TASK MATERIAL —
⁂

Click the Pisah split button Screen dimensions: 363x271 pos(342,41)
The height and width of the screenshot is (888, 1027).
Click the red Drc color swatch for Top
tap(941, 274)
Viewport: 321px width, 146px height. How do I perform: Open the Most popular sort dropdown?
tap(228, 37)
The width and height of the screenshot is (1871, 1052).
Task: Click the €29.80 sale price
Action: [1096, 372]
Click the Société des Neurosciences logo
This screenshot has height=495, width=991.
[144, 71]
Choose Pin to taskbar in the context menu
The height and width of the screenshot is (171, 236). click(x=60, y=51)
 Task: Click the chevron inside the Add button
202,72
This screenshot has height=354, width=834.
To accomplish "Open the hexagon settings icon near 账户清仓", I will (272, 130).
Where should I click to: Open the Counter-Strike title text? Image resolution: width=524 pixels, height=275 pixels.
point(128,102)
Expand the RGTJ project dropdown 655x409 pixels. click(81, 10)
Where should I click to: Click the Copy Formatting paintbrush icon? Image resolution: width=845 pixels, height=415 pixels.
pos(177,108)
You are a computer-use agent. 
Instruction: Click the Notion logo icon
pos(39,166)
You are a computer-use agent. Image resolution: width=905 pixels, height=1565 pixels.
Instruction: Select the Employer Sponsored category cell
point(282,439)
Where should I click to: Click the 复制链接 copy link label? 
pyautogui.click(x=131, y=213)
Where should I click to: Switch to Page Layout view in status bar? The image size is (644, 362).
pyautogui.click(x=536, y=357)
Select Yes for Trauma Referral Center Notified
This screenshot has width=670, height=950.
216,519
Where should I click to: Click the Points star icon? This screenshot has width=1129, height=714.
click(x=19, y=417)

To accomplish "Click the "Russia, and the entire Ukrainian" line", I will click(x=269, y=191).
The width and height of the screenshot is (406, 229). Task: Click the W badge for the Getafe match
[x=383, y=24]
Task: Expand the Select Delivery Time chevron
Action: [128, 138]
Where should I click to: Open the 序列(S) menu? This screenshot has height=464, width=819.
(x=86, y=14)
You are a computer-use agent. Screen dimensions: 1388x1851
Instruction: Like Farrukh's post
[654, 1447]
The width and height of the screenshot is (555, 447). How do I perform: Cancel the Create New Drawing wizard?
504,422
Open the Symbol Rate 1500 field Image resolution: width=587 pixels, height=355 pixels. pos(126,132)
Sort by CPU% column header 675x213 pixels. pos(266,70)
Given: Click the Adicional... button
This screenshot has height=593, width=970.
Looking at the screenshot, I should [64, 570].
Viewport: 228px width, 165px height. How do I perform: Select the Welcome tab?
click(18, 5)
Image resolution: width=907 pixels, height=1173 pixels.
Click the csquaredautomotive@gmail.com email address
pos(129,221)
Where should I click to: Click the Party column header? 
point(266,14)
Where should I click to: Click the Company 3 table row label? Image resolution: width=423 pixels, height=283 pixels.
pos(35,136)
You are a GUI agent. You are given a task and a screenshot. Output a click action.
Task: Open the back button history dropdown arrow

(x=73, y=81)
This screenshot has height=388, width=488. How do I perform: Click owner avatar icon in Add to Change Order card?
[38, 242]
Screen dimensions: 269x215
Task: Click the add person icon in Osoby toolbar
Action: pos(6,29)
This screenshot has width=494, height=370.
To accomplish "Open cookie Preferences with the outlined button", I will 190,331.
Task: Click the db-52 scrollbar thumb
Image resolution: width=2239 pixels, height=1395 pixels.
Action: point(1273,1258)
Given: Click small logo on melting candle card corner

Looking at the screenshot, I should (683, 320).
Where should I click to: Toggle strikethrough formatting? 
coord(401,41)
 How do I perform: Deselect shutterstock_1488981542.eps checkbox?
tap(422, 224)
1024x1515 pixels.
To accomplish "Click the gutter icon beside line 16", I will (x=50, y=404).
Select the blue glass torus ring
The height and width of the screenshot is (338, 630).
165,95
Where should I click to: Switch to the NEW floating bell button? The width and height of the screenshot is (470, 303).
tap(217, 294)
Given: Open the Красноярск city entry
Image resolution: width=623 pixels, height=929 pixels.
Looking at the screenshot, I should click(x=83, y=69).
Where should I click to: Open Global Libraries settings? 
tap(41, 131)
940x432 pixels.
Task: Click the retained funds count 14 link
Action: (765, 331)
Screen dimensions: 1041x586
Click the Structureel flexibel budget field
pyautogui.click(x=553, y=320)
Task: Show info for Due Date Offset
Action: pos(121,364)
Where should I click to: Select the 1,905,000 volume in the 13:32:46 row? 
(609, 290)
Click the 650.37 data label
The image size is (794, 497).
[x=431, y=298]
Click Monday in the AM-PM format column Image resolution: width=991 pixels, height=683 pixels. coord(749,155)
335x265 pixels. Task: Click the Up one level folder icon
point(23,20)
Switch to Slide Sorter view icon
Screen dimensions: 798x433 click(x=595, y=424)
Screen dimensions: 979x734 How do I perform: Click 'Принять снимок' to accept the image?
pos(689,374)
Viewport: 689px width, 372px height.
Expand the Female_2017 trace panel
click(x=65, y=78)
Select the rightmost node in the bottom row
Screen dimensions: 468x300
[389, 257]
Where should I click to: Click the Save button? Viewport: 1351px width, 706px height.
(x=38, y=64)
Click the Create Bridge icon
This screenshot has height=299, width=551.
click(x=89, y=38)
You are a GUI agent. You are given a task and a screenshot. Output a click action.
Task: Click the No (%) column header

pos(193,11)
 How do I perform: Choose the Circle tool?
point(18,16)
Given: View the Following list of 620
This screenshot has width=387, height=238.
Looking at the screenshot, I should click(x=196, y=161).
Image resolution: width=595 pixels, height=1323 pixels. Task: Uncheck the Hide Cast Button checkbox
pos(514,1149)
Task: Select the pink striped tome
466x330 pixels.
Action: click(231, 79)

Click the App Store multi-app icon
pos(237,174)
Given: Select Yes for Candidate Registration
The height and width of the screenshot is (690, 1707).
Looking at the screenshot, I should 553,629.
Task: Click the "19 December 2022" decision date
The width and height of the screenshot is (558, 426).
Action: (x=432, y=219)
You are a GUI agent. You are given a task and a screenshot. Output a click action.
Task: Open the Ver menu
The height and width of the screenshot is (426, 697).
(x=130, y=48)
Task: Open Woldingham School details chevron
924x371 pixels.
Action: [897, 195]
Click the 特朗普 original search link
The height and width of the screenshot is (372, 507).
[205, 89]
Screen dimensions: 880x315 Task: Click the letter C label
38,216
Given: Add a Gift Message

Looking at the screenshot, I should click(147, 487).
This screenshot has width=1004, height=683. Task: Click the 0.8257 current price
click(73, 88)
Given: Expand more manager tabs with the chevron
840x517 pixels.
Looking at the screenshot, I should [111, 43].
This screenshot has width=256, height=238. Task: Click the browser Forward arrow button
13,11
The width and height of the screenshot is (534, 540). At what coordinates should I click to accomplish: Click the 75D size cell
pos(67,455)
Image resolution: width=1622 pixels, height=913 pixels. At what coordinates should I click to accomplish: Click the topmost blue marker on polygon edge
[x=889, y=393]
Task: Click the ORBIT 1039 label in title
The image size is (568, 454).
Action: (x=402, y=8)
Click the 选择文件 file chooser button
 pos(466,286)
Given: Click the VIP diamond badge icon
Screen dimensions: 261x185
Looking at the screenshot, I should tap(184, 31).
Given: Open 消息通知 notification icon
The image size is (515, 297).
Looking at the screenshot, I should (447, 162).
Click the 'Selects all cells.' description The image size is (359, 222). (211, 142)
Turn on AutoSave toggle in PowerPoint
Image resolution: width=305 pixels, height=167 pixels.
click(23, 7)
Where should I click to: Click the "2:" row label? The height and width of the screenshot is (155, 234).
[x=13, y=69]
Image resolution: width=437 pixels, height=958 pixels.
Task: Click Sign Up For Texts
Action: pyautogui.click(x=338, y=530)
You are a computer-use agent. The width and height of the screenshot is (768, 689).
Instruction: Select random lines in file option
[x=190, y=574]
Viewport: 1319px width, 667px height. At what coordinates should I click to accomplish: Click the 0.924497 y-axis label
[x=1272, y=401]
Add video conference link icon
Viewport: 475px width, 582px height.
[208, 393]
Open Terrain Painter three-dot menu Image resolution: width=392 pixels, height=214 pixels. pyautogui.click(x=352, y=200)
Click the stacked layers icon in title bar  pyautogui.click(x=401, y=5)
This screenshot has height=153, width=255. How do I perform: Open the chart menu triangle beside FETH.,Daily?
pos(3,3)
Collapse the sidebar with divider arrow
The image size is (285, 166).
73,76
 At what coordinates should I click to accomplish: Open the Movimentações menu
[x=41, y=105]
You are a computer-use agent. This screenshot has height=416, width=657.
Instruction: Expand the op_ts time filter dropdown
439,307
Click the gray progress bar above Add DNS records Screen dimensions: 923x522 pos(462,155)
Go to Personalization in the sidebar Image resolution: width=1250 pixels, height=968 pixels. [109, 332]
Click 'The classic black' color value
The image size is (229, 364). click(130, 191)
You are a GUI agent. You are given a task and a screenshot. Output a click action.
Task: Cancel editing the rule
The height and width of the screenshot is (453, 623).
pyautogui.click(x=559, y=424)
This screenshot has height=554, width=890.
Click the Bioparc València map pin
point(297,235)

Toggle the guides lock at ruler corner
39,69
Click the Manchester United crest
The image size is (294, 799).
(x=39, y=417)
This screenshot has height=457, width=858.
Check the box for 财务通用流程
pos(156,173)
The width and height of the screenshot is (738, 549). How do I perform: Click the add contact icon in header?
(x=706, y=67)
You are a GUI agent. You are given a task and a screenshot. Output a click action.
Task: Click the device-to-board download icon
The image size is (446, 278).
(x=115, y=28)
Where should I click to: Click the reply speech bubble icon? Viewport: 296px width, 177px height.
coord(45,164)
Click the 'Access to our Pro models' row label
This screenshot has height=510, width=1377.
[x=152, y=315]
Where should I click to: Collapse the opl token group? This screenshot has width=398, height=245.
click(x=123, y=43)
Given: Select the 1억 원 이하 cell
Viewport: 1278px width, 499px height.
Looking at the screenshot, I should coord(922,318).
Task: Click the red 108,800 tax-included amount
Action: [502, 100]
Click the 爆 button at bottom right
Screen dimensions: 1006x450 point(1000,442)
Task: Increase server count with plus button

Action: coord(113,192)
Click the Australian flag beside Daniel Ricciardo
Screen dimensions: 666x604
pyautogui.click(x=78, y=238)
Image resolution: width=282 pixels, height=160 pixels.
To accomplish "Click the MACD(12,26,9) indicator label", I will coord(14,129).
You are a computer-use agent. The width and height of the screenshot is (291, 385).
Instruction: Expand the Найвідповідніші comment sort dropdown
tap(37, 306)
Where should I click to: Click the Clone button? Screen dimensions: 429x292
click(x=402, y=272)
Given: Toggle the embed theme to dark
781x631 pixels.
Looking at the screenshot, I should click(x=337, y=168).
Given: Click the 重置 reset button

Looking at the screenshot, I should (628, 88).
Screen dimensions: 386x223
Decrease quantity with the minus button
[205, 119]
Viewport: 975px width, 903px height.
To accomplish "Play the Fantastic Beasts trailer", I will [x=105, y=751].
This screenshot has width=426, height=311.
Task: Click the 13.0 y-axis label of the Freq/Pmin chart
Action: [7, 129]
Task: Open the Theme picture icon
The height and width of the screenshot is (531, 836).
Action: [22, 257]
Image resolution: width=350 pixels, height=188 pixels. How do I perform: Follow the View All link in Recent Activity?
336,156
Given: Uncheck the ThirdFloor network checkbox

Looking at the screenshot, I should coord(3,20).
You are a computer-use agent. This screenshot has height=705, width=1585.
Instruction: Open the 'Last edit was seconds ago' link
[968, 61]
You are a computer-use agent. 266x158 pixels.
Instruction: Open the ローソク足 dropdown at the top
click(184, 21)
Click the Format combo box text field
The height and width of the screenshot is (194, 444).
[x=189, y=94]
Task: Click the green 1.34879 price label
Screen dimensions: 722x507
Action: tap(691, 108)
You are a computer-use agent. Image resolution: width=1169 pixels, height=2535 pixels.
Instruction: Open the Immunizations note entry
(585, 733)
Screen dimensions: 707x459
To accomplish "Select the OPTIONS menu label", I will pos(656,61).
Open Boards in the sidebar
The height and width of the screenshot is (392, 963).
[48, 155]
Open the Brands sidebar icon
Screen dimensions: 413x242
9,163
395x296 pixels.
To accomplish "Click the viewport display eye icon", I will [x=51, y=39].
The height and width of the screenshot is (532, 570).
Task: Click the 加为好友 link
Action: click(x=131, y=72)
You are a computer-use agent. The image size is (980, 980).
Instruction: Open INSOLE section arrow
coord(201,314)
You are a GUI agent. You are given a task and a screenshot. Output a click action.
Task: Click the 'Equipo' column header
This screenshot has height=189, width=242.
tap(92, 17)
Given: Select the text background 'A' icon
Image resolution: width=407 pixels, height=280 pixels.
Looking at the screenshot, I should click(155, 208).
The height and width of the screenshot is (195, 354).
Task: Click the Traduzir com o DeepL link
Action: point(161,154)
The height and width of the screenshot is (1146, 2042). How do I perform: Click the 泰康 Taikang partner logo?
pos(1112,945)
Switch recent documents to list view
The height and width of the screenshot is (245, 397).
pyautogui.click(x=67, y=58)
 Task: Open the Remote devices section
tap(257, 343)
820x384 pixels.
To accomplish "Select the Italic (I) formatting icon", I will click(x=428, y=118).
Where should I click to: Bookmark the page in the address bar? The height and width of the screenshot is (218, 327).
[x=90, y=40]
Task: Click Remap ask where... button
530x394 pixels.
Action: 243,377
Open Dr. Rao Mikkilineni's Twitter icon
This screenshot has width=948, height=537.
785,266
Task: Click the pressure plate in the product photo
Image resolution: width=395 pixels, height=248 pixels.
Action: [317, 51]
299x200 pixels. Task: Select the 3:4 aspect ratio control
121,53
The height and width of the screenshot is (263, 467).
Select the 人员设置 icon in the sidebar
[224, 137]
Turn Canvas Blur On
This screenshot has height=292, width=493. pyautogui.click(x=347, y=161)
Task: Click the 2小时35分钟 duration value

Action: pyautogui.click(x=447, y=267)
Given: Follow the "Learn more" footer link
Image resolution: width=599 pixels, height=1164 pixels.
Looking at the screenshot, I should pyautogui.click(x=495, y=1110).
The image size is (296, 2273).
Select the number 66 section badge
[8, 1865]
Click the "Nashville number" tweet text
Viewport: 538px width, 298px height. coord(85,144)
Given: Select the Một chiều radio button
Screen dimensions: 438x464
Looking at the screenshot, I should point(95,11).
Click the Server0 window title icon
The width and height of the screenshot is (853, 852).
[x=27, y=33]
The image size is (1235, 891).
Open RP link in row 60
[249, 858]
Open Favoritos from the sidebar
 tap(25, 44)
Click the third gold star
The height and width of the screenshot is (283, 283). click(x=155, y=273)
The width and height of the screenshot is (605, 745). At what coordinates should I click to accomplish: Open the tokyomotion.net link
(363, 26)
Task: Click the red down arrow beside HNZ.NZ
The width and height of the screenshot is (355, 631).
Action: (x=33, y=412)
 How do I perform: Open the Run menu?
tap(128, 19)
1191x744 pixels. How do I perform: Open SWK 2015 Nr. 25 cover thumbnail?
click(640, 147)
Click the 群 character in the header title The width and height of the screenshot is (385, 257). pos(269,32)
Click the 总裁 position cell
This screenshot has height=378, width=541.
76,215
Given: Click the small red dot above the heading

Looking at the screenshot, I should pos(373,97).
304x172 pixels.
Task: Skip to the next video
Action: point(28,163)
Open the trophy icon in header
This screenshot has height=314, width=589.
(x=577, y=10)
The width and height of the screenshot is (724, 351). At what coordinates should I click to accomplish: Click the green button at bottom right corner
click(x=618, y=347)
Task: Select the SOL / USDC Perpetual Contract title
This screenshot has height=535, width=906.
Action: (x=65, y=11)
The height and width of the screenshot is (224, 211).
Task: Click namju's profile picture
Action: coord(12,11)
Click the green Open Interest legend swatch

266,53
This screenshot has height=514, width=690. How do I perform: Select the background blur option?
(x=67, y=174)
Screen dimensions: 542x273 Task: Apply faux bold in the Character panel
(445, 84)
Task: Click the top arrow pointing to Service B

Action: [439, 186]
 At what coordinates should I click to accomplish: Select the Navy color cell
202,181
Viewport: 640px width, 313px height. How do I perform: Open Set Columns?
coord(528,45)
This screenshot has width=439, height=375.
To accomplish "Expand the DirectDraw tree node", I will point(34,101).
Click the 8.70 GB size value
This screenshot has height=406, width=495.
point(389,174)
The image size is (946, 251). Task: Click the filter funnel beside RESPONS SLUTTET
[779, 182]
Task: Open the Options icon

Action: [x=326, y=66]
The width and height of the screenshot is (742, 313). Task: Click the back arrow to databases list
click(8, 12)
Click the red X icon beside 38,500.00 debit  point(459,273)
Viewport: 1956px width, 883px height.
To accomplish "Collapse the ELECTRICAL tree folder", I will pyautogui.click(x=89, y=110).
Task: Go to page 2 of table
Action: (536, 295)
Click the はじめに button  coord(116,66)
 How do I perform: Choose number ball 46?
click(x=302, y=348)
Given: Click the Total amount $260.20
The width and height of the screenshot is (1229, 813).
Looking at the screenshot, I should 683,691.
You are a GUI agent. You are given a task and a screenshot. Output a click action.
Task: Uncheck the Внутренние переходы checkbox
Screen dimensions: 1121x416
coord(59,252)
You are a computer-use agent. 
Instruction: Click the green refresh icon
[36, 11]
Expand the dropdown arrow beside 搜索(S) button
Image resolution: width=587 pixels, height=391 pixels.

⁂

TASK PROMPT — Please find every line in the records that contains the word "more", and copy it out.

TASK RESULT —
Given: Expand more manager tabs with the chevron
Given: Follow the "Learn more" footer link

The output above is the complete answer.